For Floyd Mayweather, “Self-Made” Status is What Sets Him Apart From the Rest


When one talks about boxing today, it seems to be a sport where business almost seems to trump all. After all, boxing promotions and their promoters seems to share the limelight with their stable of established and up-and-coming fighters. Just consider the fact that Al Haymon, Oscar De La Hoya, and Bob Arum have been making just as many headlines as the fighters they represent.

This has become especially true following the public falling-out between De La Hoya and Richard Schaefer, prompting Schaefer to resign from the promotion he helped create, Golden Boy Promotions. Although the business has always had  a reputation for being cut-throat in its back room politics, it has also proven to be incredibly profitable for the select few. It’s this fact that has prompted Mayweather to take on the role of both promoter and fighter with his own Mayweather Promotions. 

With his reputation as a business man and his draw as an undefeated fighter, many are quick to compare Mayweather’s promotion company to De La Hoya’s Golden Boy Promotions. After all, both were created by some of the most popular valuable fighters in American history. Still, Mayweather is quick to separate himself from fighters turned promoters like Oscar De La Hoya and Mike Tyson. At the end of the day, it was Mayweather’s “self-made” image as a fighter that will earn him success as a promoter.

”Well, you know, I’m a little different; I’m [built] from the ground up. Whereas fighters like Oscar de la Hoya, Bob Arum had a lot to do with it; whereas me, I’m built from the ground up. I earned mine the hard way.”

Whether that be the case or not, one cannot deny that few can sell Mayweather better than he sells himself. With an ego as big as his bank roll, and an undefeated record that comes by utter dominance it’s hard to ignore Mayweather’s status as one of the best, if not the best fighter today. Even so, fans tune in to see when and if Mayweather ever receives a blemish on his still perfect record especially as he creeps closer to 40-years old.

It’s a known fact that some fighters don’t know how to quit while they’re ahead, and many begin to question whether the thought of losing is one that creeps into Mayweather’s head more often as he gets older and opponents get stronger.

“Losing, we don’t even talk about that. When we talk about taking the “L” we’re talking about opponents taking the “L”. Our focus is to be the best that we could be, give the fans excitement, and to go out there and entertain. We always believe in self-preservation, and I truly believe that I come first.”

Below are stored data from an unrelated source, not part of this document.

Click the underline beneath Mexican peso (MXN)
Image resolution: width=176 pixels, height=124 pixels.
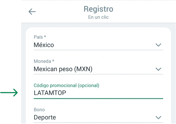98,74
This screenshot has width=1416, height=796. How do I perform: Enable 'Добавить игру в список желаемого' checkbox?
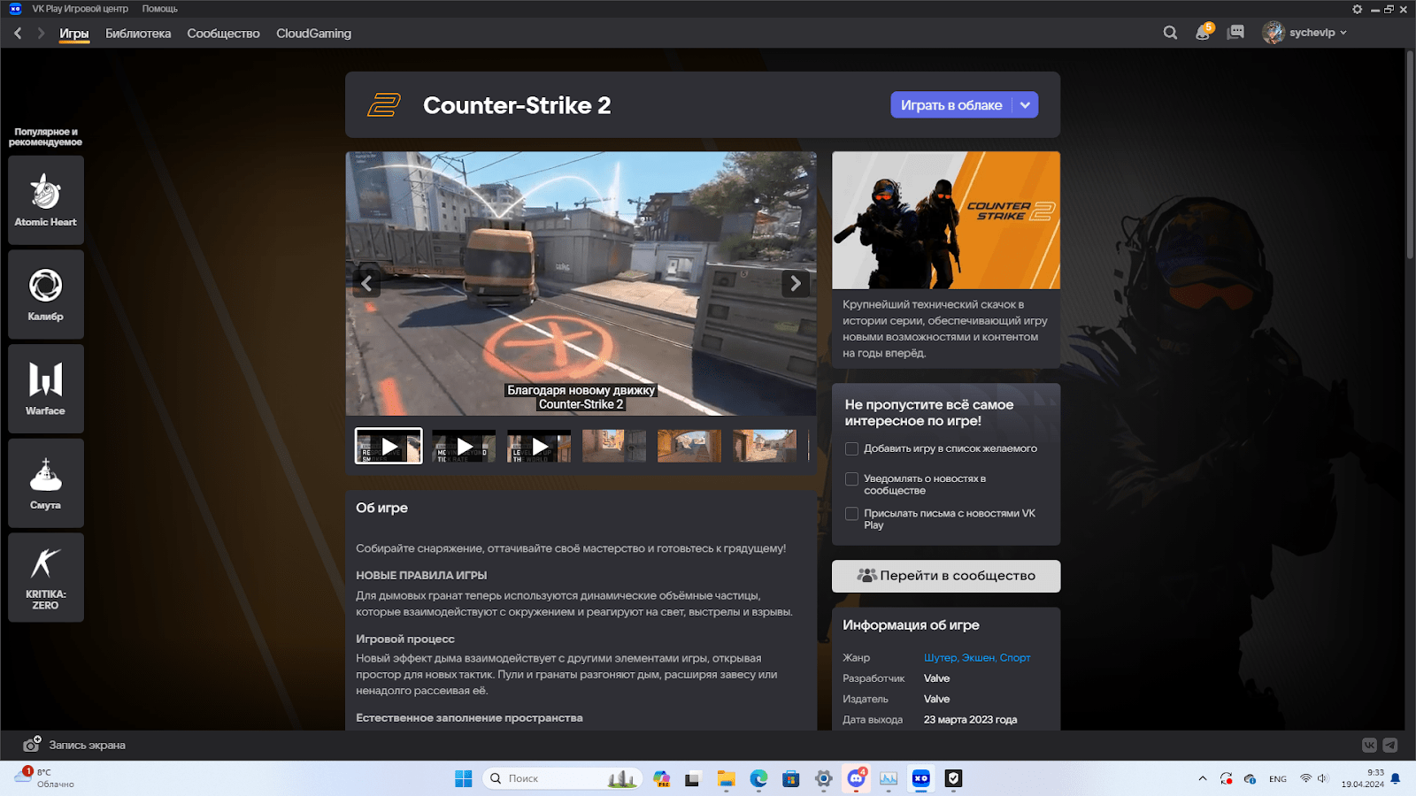(x=851, y=449)
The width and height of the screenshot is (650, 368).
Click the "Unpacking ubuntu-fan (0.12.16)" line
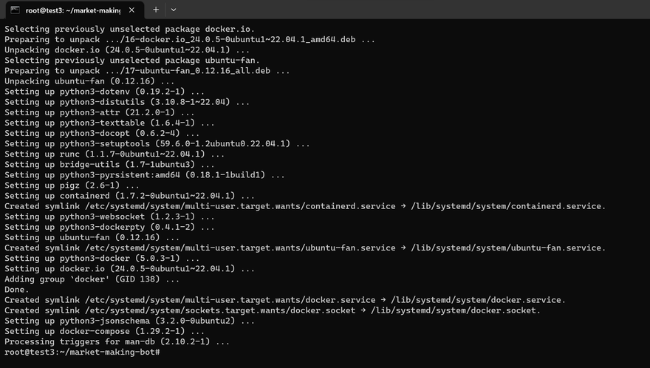pyautogui.click(x=89, y=81)
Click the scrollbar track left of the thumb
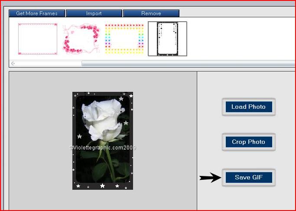 48,64
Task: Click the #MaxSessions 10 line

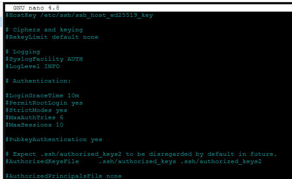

As sure as Mayweather and his camp may be, a surprisingly close win over Marcos Maidana in May left some fans believing that age may finally be catching up the Mayweather. It’s ultimately what fueled the desire to seek out a rematch with Maidana, and a chance to prove that his status as the best is still unchanged. It’s a topic of conversation that Leonard Ellerbe seems particularly passionate about when it comes to his fighter.

“The perception out there is that Floyd’s been the best. He hasn’t become the best, he’s been the best. Any kind of success any fighter has against him people tend to gravitate towards that. It was a great fight for the fans; it was the fans who really wanted this fight, and Maidana has vowed that he is going to do this for all of the Hispanic fans. He’s putting all of the Hispanic fans on his back so he’s representing them, but the fans can’t fight for him.”

As a businessman, what Ellerbe says rings true no matter how typical a response it may be. Regardless, the fans can’t lose with the announcement of a rematch, and it’s this decision to go through with it that shows Mayweather’s chops and potential as a promoter.

“If that’s what is going to motivate him (Maidana) then I’m behind him 100% because that’s what it’s all about; giving the fans what they want to see, entertainment.”